Le Bombyx du mûrier ( Bombyx mori ) est un lépidoptère domestique originaire du Nord de la Chine, élevé pour produire la soie, le ver à soie est sa chenille et est inconnu à l’état sauvage, il résulte de la sélection par élevage appelé sériciculture.

C’est au stade de chenille que le bombyx produit la précieuse fibre sécrétée en une bave abondante qui, en durcissant, se transforme en un fil unique de soie brute avec lequel la chenille se fabrique un cocon, ce fil mesure entre 800 et 1500 mètres de long et cette production de soie par des glandes spécialisées, dites séricigènes a été interprétée comme une excrétion de substances toxiques présentes dans l’alimentation.

Les feuilles du mûrier blanc sont l’alimentation préférée du vers à soie, donnant la soie de meilleure qualité, cependant le vers à soie peut se nourrir d’autres mûriers ainsi que certaines autres plantes.

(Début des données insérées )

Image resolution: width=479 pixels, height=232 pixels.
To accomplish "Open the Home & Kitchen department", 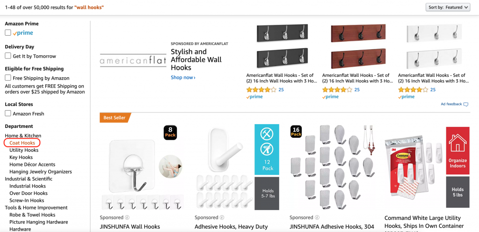I will click(23, 136).
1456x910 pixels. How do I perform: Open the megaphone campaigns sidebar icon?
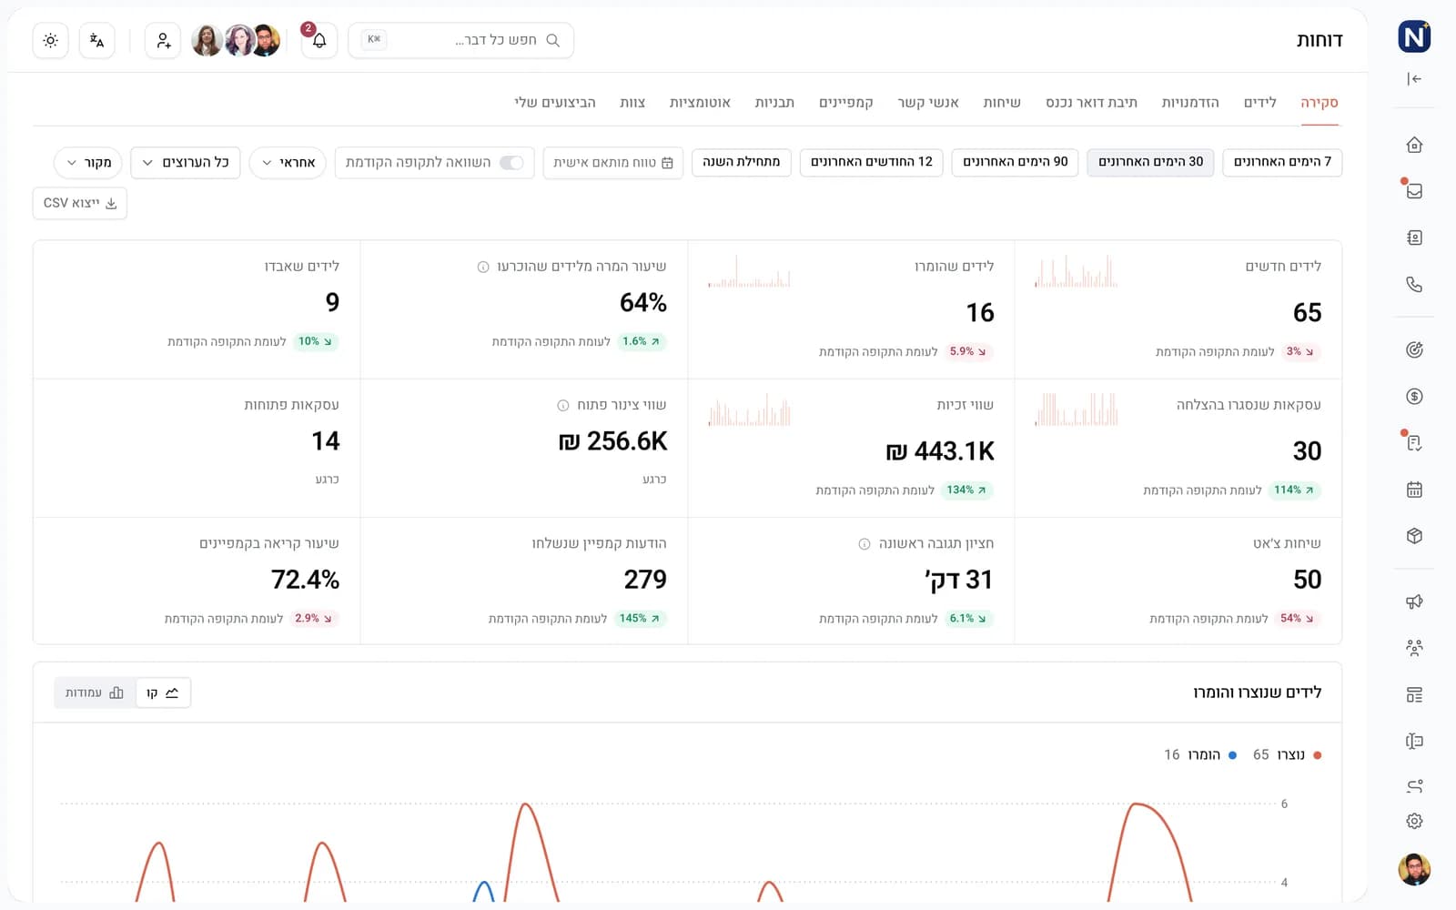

Quand le ver à soie sort de l’œuf, il est long de deux millimètres environ, couvert de poils, subit quatre mues, puis, après avoir tissé son cocon, se transforme en chrysalide à l’intérieur du cocon.

En Chine, on attribue la découverte du ver à soie à l’impératrice Leizu dont la légende raconte qu’elle buvait du thé sous un mûrier lorsqu’un cocon tomba dans sa tasse, en voulant le récupérer, un fil de soie douce s’en détacha et plus elle tirait, plus le fil s’allongeait…, l’enroulant autour de son doigt pour pouvoir tirer encore, elle ressentit une chaleur agréable, l’impératrice en parla autour d’elle, et cette découverte se propagea et cette légende, la plus connue, n’est que l’une des nombreuses pour expliquer la découverte de la soie.